▶ Trecho do texto:
-.-.-
HAN: Emoções, Identidade e Coletividade
Marco Aurélio
Mendes & Wilson Lima
No período da colonização de nações e territórios menores que aconteceu após a primeira Revolução Industrial, a Coréia tornou-se alvo da cobiça das grandes potências europeias e do Japão. Na esperança de se desenvolver e defender seu território, os governantes coreanos assinaram diversos tratados comerciais com o Japão, que foram se revelando cada vez mais desiguais, levando ao enfraquecimento da nação. O país acabou transformando-se naquilo que tanto evitava, um protetorado, uma colônia japonesa.
Grande parte da população foi forçada a trabalhar sob condições análogas à escravidão em campos e fábricas e leis foram criadas para suprimir e extinguir a cultura coreana visando a assimilação forçada da cultura japonesa. O idioma coreano foi banido, produções musicais e de literatura proibidas e até mesmo famílias foram obrigadas a dar nomes japoneses a seus filhos. Durante a Guerra do Pacífico (1941-1845), o povo coreano foi enviado para as nações ocupadas pelo império japonês. Os homens foram trabalhar como escravos, enquanto as mulheres, mesmo que ainda crianças, eram forçadas a se tornarem “mulheres de conforto”, nome dado a prostituição na época. Em 1945, após o fim da Segunda Guerra na Europa com a derrota da Alemanha, Itália e Japão, a Coréia foi dividida em duas, com dois sistemas políticos distintos: o norte sob influência da comunista URSS e o Sul capitalista influenciado pelos Estados Unidos.
-.-.-
▶ Material fornecido:
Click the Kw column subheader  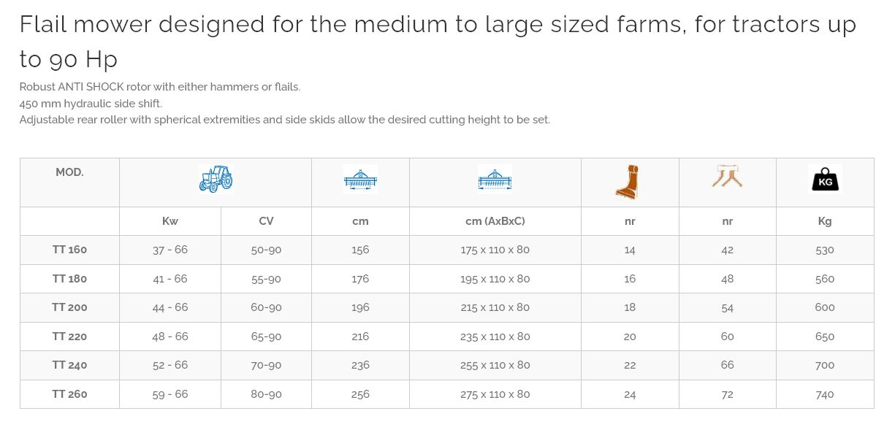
-.-.-
▶ Tarefas a realizar:
A – Transcreva fielmente, do texto sobre a Coreia, o trecho que vai de "HAN: Emoções, Identidade" até "uma colônia japonesa.".
B – Em que ano, de acordo com o texto sobre a Coreia, o país foi dividido em duas partes?
C – Redija a continuação do texto sobre a Coreia a partir do ponto em que ele se encerra.
A listagem não guarda relação com nenhuma destas tarefas.

▶ Respostas por tarefa:
A –
HAN: Emoções, Identidade e Coletividade
Marco Aurélio
Mendes & Wilson Lima
No período da colonização de nações e territórios menores que aconteceu após a primeira Revolução Industrial, a Coréia tornou-se alvo da cobiça das grandes potências europeias e do Japão. Na esperança de se desenvolver e defender seu território, os governantes coreanos assinaram diversos tratados comerciais com o Japão, que foram se revelando cada vez mais desiguais, levando ao enfraquecimento da nação. O país acabou transformando-se naquilo que tanto evitava, um protetorado, uma colônia japonesa.

B – Em 1945.

C –
E este passado de dor e sofrimento, traz para os coreanos uma palavra para designar uma emoção muito particular: Han. Como falam os coreanos, Han é a emoção que se origina do povo que viu sua cultura ser totalmente suprimida e que foi forçado a viver por décadas em condições sub-humanas. Han se refere a uma sensação de injustiça com muita intensidade, como quando alguém é humilhado por outro que está em uma posição de força. O sentimento de sofrimento pelo outro, de ressentimento, de arrependimento por não ter feito nada, de raiva e vingança, é o que caracteriza esta emoção. Talvez Han explique as explosões dos coreanos diante de escândalos de corrupção em seu país, bem diferente dos demais países do Oriente.
Com certeza, a linguagem não consegue capturar exatamente o que é Han. Não há descrição para dor tão grande. O teólogo Kwang-Sun se aproximou bastante, falando do corpo, o que ajuda a nos aproximarmos um pouco mais do que é Han:
“Han é um sentimento de ressentimento não-resolvido contra as injustiças sofridas, um sentimento de desamparo diante do poder esmagador, um sentimento de dor aguda nas entranhas de uma pessoa, fazendo todo o corpo se contorcer, e um desejo obstinado de se vingar e de corrigir o errado - tudo isso combinado”.
Recentemente, fora do contexto coreano, os ocidentais experienciaram o que é algo parecido com Han. A partir da morte absurda de George Floyd, um cidadão afro-americano, houve a explosão do movimento antirracista em todo o mundo, com muita raiva, ressentimento e clamor por justiça. Han, tem muito a nos ensinar. Especialmente, para nós brasileiros, que acabamos naturalizando em nosso dia a dia, aquilo que não pode ser natural: a injustiça e o preconceito.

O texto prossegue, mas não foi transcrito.